AFS Feature: Treatment of referees

September 13th, 2007 by admin

Who is really to blame?

Rather like mothers, fathers and primary school teachers, football referees are looked upon as a breed of person who is not allowed to make mistakes. It is only later in life that we understand that teachers and parents are human after all and thus allowed to have frailties of their own. It is rare, however, for any discerning football follower, to extend the same empathy to those men who used to wear black.

View any media outlet, written or otherwise, in the aftermath of a bout of weekend fixtures and you will be hard-pressed to find a report or analysis which does not highlight the supposed inefficiencies of a referee whose decision, or indeed overall performance, has affected the outcome of any given match. Managers, players and spectators alike will all search for someone to hold responsible for their own team’s inadequacies, and who better than the man in charge? But shouldn’t we just accept the referee is just like any one of us, prone to error, open to failings, guilty of nothing more than honest mistakes?

In football, as in life, most decisions, good or bad, will even themselves out over a period of time, yet the blame culture which is prevalent in our society dictates that we tend to dwell on those outcomes which are to our disadvantage and suitably discard those which actually benefit us. By way of example, way back in 1966, did Geoff Hurst really score? To many an Englishman, it is a rhetorical question as we have quickly accepted this was in the country’s favour. Twenty years on and Maradona and his ‘Hand of God’ places a different perspective on things. From an English point of view, that goal cost the nation the World Cup, because of course we would have gone on to be crowned world champions but for that one act, even though this was a quarter final encounter and two victories away from international glory.

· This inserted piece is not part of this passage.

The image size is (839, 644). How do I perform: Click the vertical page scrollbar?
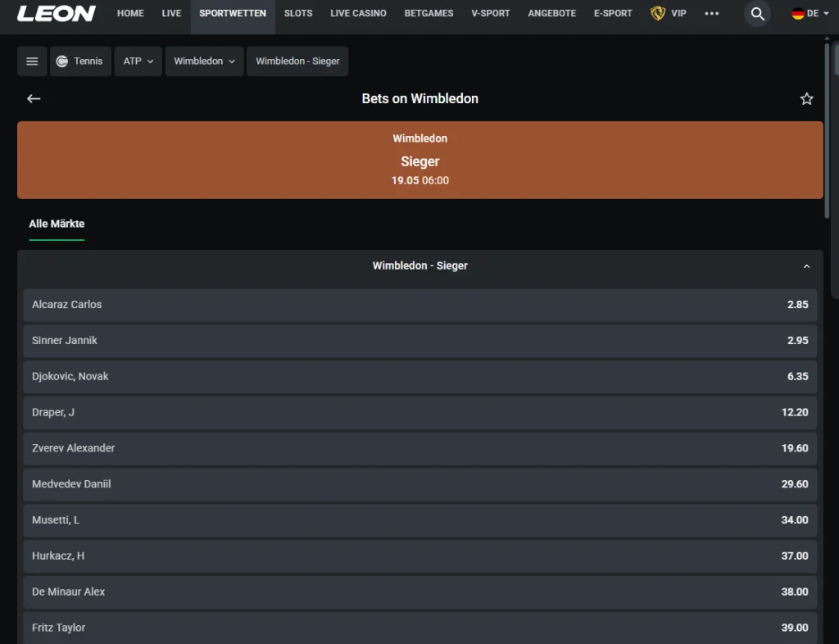[x=827, y=131]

Given the exposure which football currently enjoys, there is a clear duty for high profile figures within the game to dictate that referees are afforded more protection and support in order that mayhem does not prevail. The media are in the business to sell their product, and hence will sensationalise at any and every opportunity, and for that reason alone could possibly be excused. However, they have the vehicle to preach to the masses, and boy do they know how to drive it. The managers and players have a much higher obligation to respect those in authority and to ensure their comments and behaviour do not overstep the mark. Many aspiring referees are watching keenly and some will be driven away from the game if they think it is a profession not worth following. Cliché as it may seem, but the game cannot start without a referee.

Various solutions have been proffered to improve the control of games, the two which have received most press being full-time officials and goal-line technology. Can anybody really say with conviction that the introduction of full-time referees has ensured that officials’ errors have been eradicated? After all, Premiership goalkeepers still excel in the art of letting in ridiculously comical goals and international strikers still inexcusably miss open goals, yet these artists have been full-time and at the top of their profession for years.

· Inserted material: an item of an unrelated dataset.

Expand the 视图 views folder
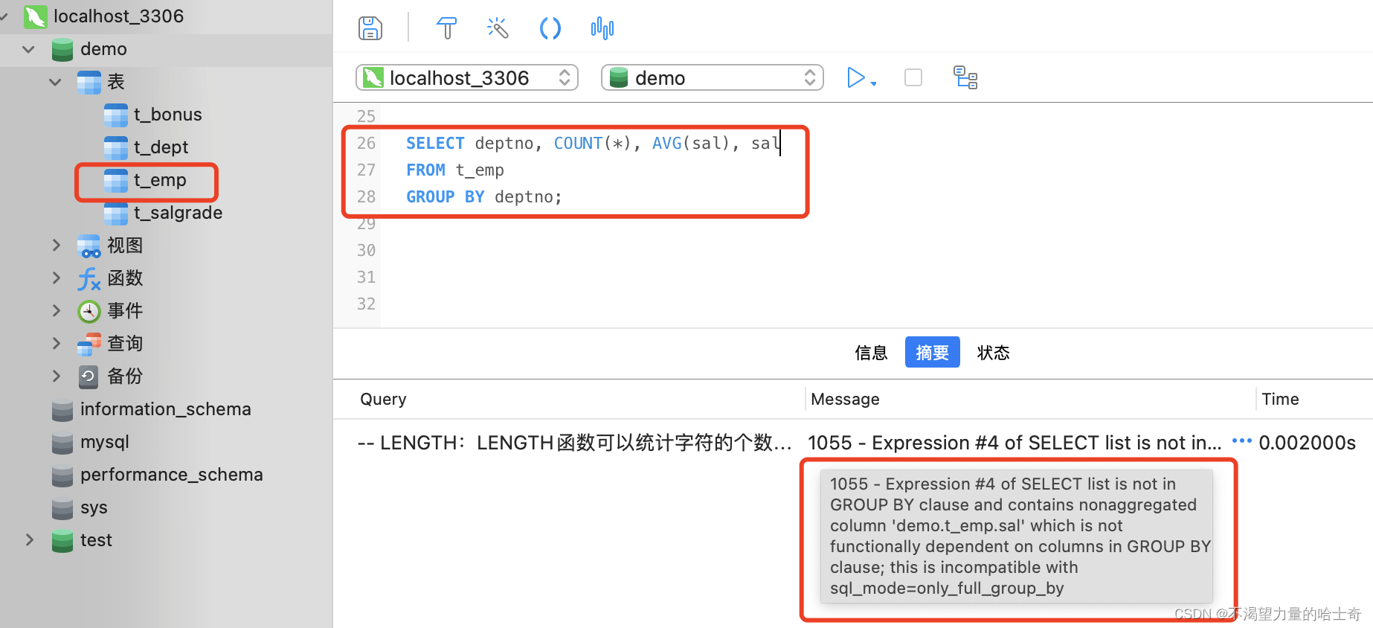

Make no mistake about it, goal-line technology will be a part of football in the near future, but it needs a huge amount of fine-tuning before it can be implemented. It also sets a dangerous precedent in that it may well be employed in other aspects of the game, with the possible consequence of undermining the referee all the more and further alienating potential referees from the game.

Far better then, that those in high standing positions who have the ability to influence the impressionable public should take accountability and promote the game, and the treatment of officials, in the right way.